▼▼▼

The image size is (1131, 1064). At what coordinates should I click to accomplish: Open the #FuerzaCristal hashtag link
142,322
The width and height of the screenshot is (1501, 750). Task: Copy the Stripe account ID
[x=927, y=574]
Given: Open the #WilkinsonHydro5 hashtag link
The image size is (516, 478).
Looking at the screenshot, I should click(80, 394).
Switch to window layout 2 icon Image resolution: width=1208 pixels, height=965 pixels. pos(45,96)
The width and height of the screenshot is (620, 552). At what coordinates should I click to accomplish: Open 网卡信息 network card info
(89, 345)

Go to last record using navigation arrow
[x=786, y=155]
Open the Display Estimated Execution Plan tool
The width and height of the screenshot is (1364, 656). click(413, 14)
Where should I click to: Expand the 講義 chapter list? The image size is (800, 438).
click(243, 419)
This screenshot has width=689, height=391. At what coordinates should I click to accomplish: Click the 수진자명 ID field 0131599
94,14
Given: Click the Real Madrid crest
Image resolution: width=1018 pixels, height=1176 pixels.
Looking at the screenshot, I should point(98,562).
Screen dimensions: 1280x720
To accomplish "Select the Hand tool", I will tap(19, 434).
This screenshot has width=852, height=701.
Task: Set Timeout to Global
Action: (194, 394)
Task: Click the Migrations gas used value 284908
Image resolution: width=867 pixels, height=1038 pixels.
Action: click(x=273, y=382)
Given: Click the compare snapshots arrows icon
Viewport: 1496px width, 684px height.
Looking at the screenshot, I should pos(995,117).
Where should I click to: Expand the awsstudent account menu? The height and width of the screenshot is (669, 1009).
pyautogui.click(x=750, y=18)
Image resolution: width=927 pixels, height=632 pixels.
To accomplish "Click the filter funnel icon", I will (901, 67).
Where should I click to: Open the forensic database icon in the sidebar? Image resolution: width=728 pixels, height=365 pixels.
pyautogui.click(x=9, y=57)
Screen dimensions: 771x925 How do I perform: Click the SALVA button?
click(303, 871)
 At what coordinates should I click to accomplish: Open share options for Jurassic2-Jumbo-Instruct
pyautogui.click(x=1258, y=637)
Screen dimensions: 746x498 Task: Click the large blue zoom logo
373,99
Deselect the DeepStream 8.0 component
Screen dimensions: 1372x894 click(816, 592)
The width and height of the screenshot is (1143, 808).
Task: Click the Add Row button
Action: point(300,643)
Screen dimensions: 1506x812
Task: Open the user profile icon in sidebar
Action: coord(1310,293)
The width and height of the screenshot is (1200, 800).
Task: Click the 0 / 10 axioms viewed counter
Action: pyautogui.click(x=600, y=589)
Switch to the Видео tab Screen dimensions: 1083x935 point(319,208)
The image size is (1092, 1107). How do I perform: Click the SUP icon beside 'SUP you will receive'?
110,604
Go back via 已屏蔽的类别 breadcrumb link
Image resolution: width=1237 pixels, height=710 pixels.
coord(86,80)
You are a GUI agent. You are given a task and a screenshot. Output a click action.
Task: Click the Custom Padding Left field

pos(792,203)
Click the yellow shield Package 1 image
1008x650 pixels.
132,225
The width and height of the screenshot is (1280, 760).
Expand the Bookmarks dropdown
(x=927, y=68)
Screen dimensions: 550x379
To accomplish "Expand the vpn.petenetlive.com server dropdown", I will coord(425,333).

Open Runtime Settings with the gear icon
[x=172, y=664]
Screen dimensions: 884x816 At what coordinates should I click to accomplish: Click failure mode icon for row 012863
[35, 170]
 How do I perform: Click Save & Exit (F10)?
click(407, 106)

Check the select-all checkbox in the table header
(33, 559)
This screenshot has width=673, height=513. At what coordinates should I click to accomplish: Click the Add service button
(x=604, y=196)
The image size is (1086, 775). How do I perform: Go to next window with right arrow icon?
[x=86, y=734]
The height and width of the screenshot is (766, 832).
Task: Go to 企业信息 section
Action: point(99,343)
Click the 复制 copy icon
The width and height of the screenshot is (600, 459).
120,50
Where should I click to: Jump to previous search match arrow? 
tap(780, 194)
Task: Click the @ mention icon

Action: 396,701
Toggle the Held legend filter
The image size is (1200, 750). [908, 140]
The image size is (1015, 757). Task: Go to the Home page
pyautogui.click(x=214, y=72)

▲▲▲

**What is being asked:** Retype every line of the listing, word for word, from its opening line to the line that holds "Given: Click the Real Madrid crest", and include that last line too.

**Response area:**
The image size is (1131, 1064). At what coordinates should I click to accomplish: Open the #FuerzaCristal hashtag link
142,322
The width and height of the screenshot is (1501, 750). Task: Copy the Stripe account ID
[x=927, y=574]
Given: Open the #WilkinsonHydro5 hashtag link
The image size is (516, 478).
Looking at the screenshot, I should click(80, 394).
Switch to window layout 2 icon Image resolution: width=1208 pixels, height=965 pixels. pos(45,96)
The width and height of the screenshot is (620, 552). At what coordinates should I click to accomplish: Open 网卡信息 network card info
(89, 345)

Go to last record using navigation arrow
[x=786, y=155]
Open the Display Estimated Execution Plan tool
The width and height of the screenshot is (1364, 656). click(413, 14)
Where should I click to: Expand the 講義 chapter list? The image size is (800, 438).
click(243, 419)
This screenshot has width=689, height=391. At what coordinates should I click to accomplish: Click the 수진자명 ID field 0131599
94,14
Given: Click the Real Madrid crest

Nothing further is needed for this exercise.